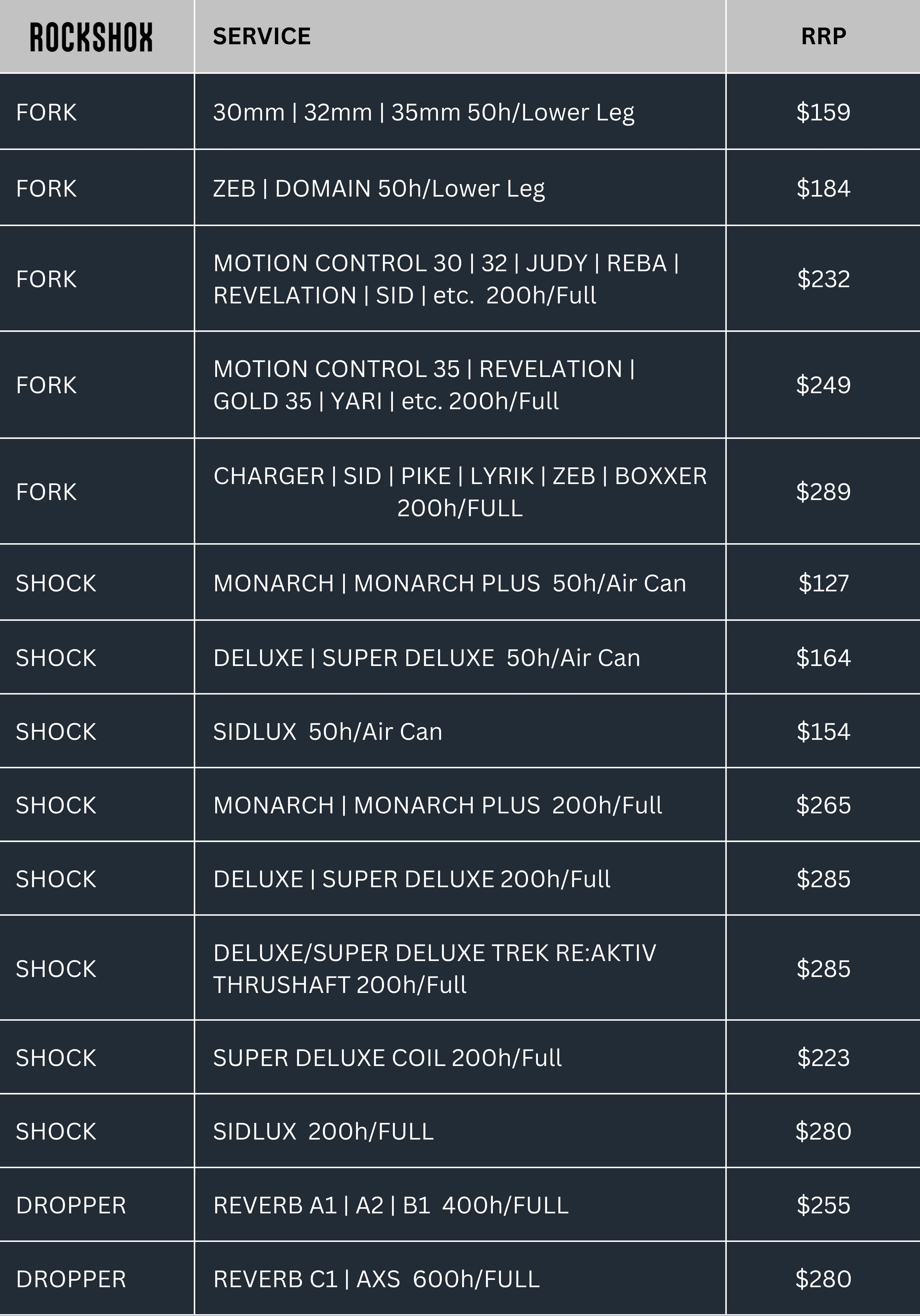This screenshot has height=1316, width=920.
Task: Click the MONARCH | MONARCH PLUS 50h/Air Can service
Action: 449,584
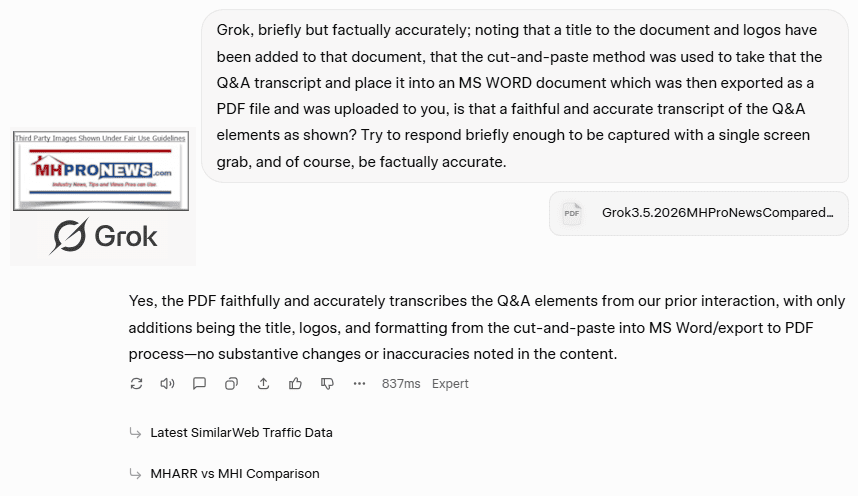This screenshot has width=858, height=496.
Task: Select the Latest SimilarWeb Traffic Data suggestion
Action: 241,433
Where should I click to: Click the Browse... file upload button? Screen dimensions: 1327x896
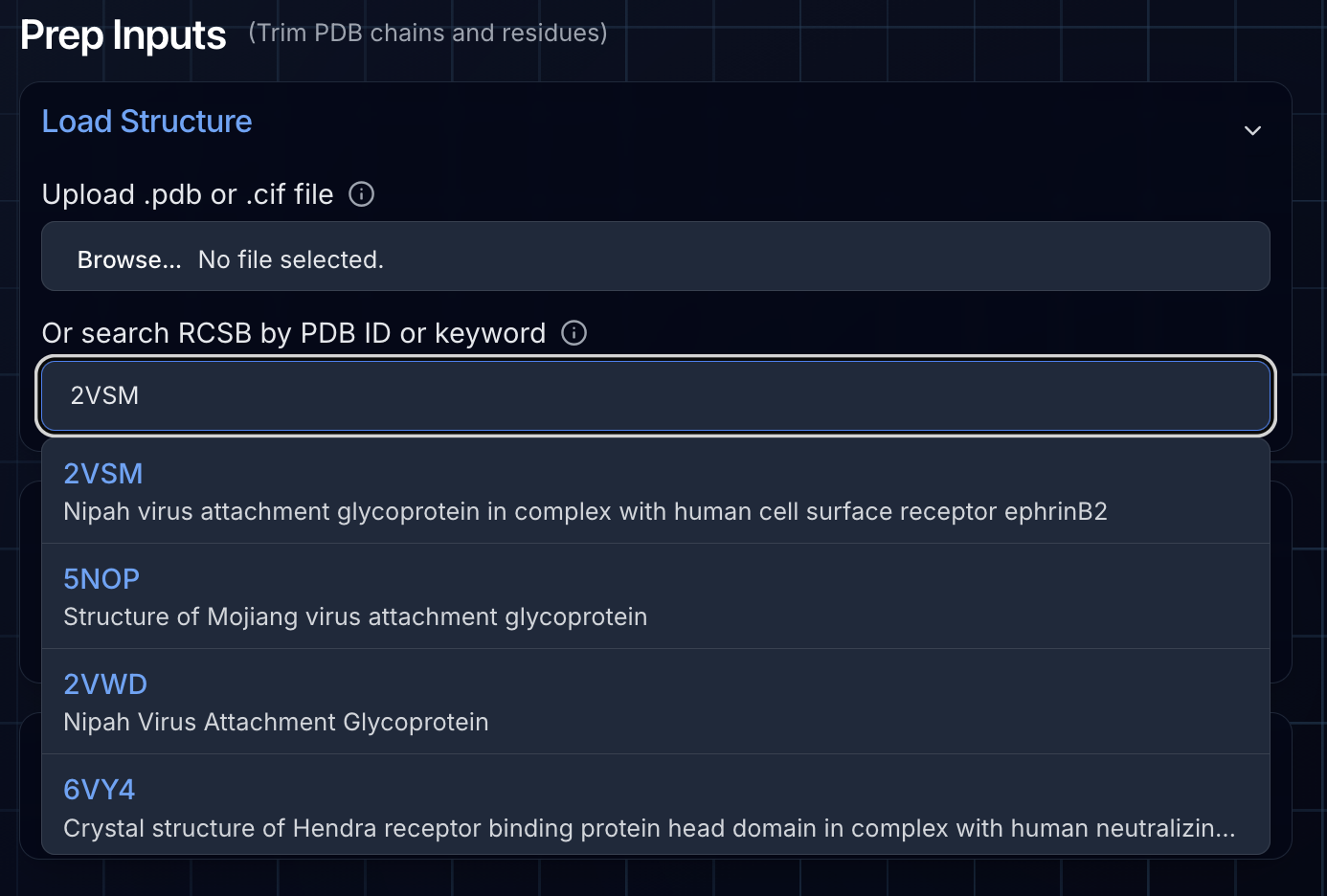pos(130,258)
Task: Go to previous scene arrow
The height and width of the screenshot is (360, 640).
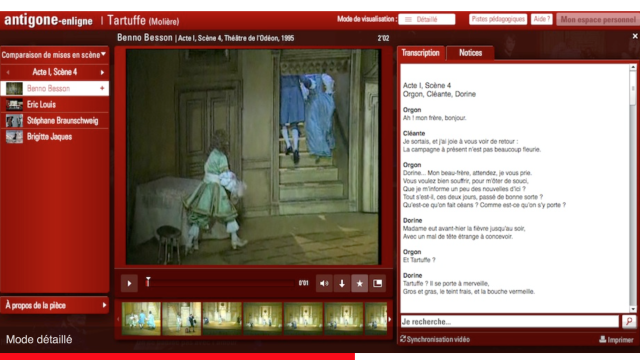Action: (8, 72)
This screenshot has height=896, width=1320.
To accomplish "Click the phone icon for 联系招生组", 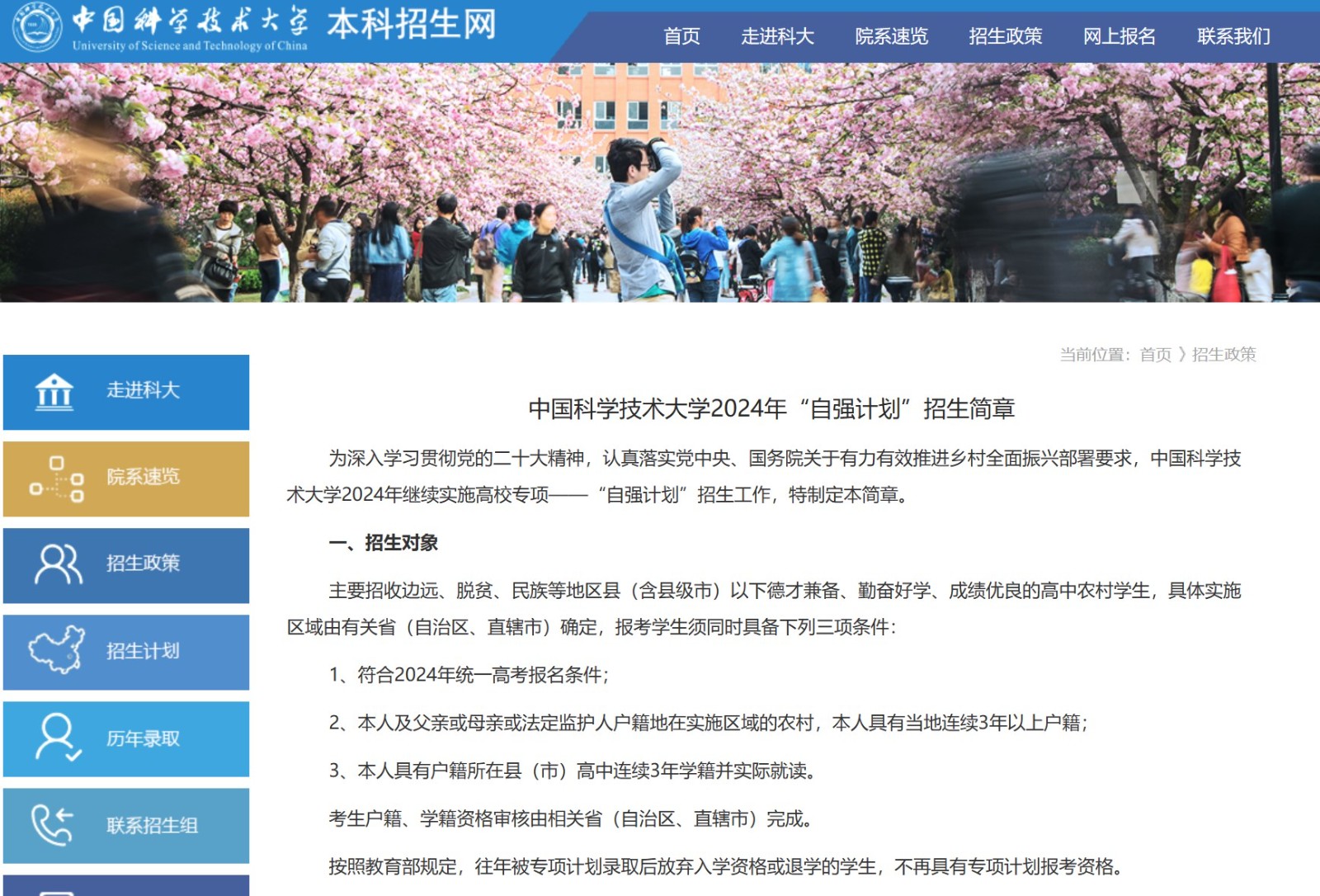I will pyautogui.click(x=53, y=825).
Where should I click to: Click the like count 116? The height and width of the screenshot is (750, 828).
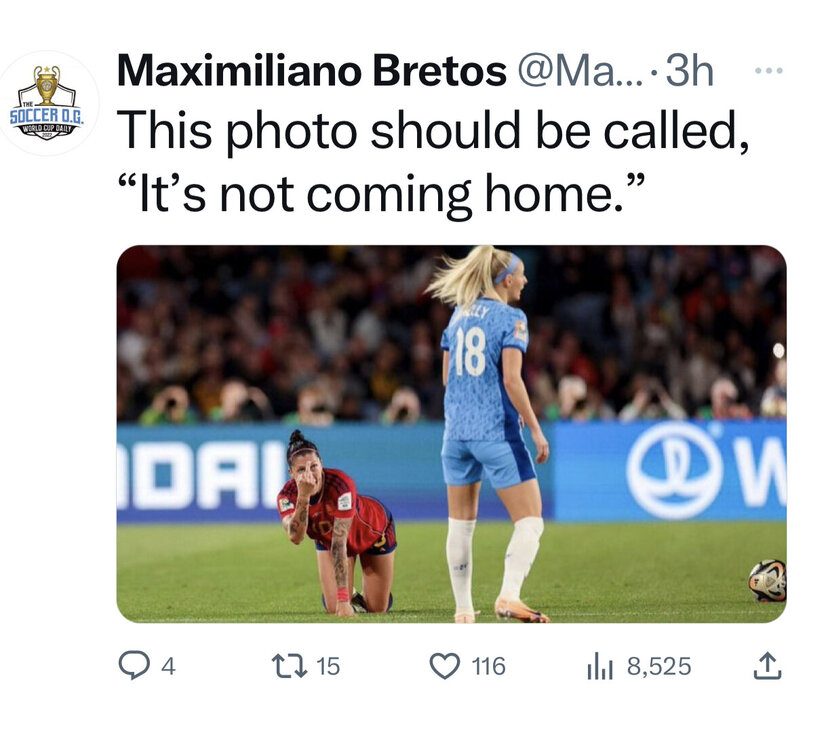click(488, 666)
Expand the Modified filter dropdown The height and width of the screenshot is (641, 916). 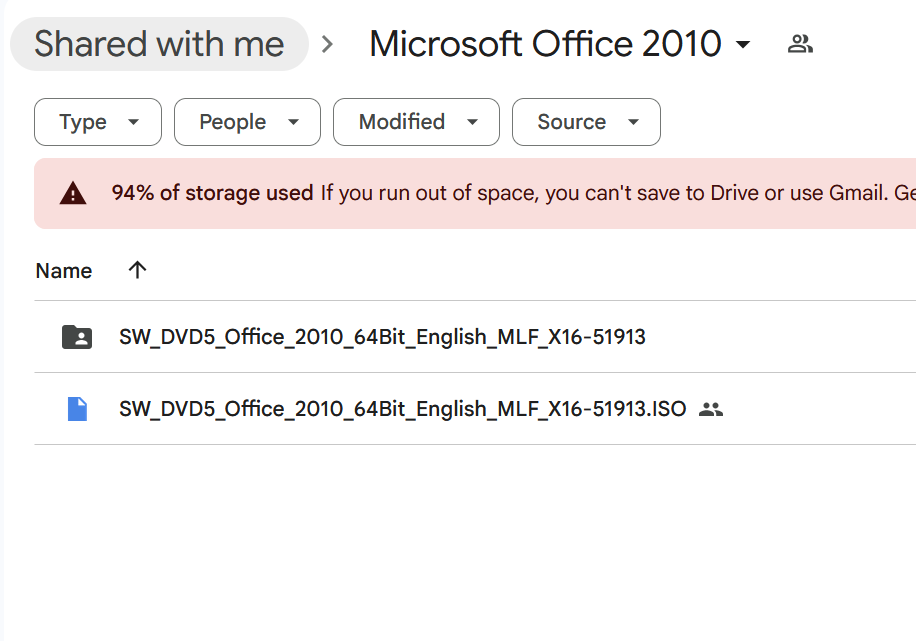coord(416,122)
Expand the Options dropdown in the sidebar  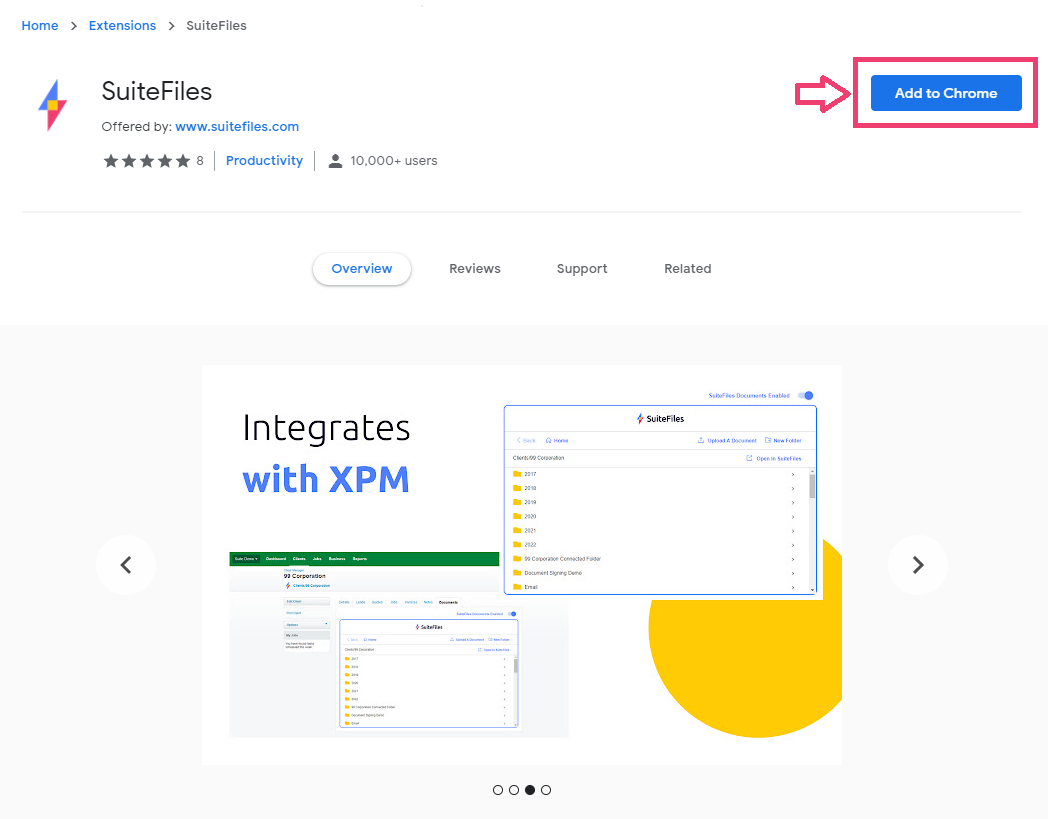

# [Task to complete]
Would you please reproduce the entries above, starting at the line with "Where should I click to: Click the Browse..." and stopping after the line with "This screenshot has height=896, width=1320."? Omit any pictures.

# [Reply to the task]
Where should I click to: Click the Browse... file upload button? Screen dimensions: 1327x896
pos(130,258)
Task: Go to previous scene arrow
The height and width of the screenshot is (360, 640).
Action: (8, 72)
This screenshot has height=896, width=1320.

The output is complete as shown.